ACJC/33/2023 du 10.01.2023 sur JTPI/11234/2022 ( SML ) , CONFIRME

En fait
En droit
Par ces motifs
RÉPUBLIQUE ET CANTON DE GENÈVE

POUVOIR JUDICIAIRE

C/8723/2022 ACJC/33/2023

ARRÊT

DE LA COUR DE JUSTICE

Chambre civile

du MARDI 10 JANVIER 2023

 

Entre

Madame A______, domiciliée ______, recourante contre un jugement rendu par la 8ème Chambre du Tribunal de première instance de ce canton le 28 septembre 2022, comparant en personne,

et

B______ SÀRL, sise ______, intimée, comparant en personne.

 

 


EN FAIT

A.           a. C______ SÀRL est une société de droit suisse, inscrite au Registre du commerce de Genève, ayant pour but notamment l'exploitation d'une agence de publicité et de communication.

A______ en est l’associée gérante et dispose de la signature individuelle.

b. B______ SÀRL est une société de droit suisse, inscrite au Registre du commerce de Genève, ayant pour but toutes activités dans le domaine médical, l'enseignement et la recherche ainsi que l'exploitation de cabinets médicaux.

D______ en est l'administrateur gérant et dispose de la signature individuelle.

c. Le 24 novembre 2021, sur réquisition de C______ SÀRL, l'Office cantonal des poursuites a notifié à B______ SÀRL un commandement de payer, poursuite n° 1______, portant sur la somme de 2'558 fr.

Elle a invoqué, comme titre de créance, une "facture numéro #2910 de consulting pour projet de clinique datée du 19.07.2021".

La poursuivie y a fait opposition le 6 décembre 2021.

d.

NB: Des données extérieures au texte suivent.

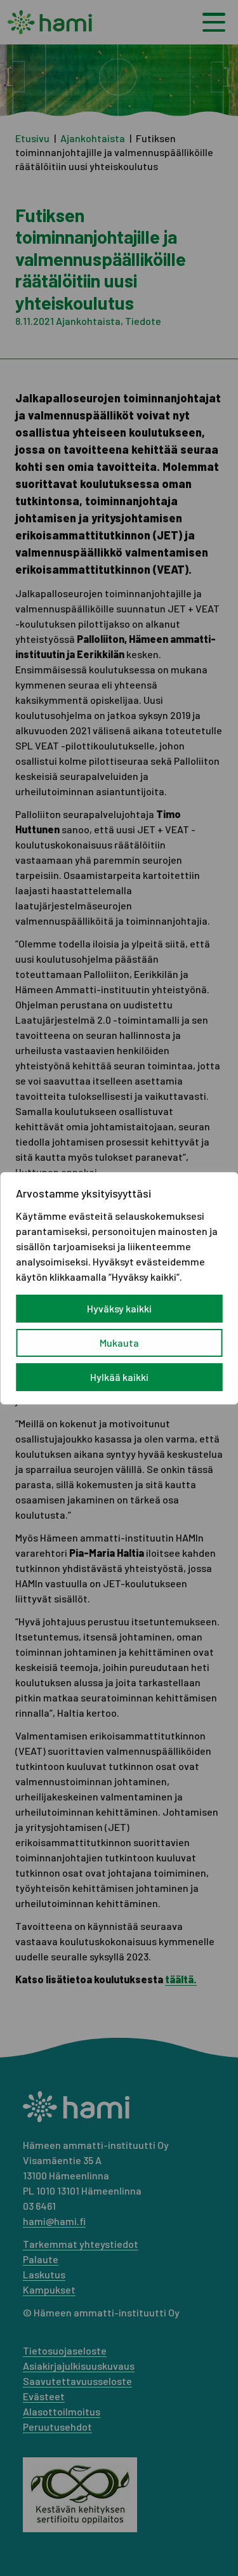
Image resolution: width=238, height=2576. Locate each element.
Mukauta (119, 1343)
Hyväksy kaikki (119, 1308)
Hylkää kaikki (119, 1377)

Par requête du 5 mai 2022, A______ a saisi le Tribunal de première instance (ci-après le Tribunal) d'une requête en mainlevée provisoire de l'opposition formée au commandement de payer précité.

A l'appui de sa requête, elle a produit notamment des courriels échangés entre elle-même et D______ du 19 avril au 20 août 2021, une facture "#2910" datée du 19 juillet 2021 émise par C______ SÀRL et adressée à "B______, Prof. D______, no. ______ rue 2______", d'un montant de 2'558 fr. relatif à des services de "consulting" dispensés dans le cadre d'un "projet clinique", ainsi qu'un time-sheet faisant état de 10.5 heures de travail.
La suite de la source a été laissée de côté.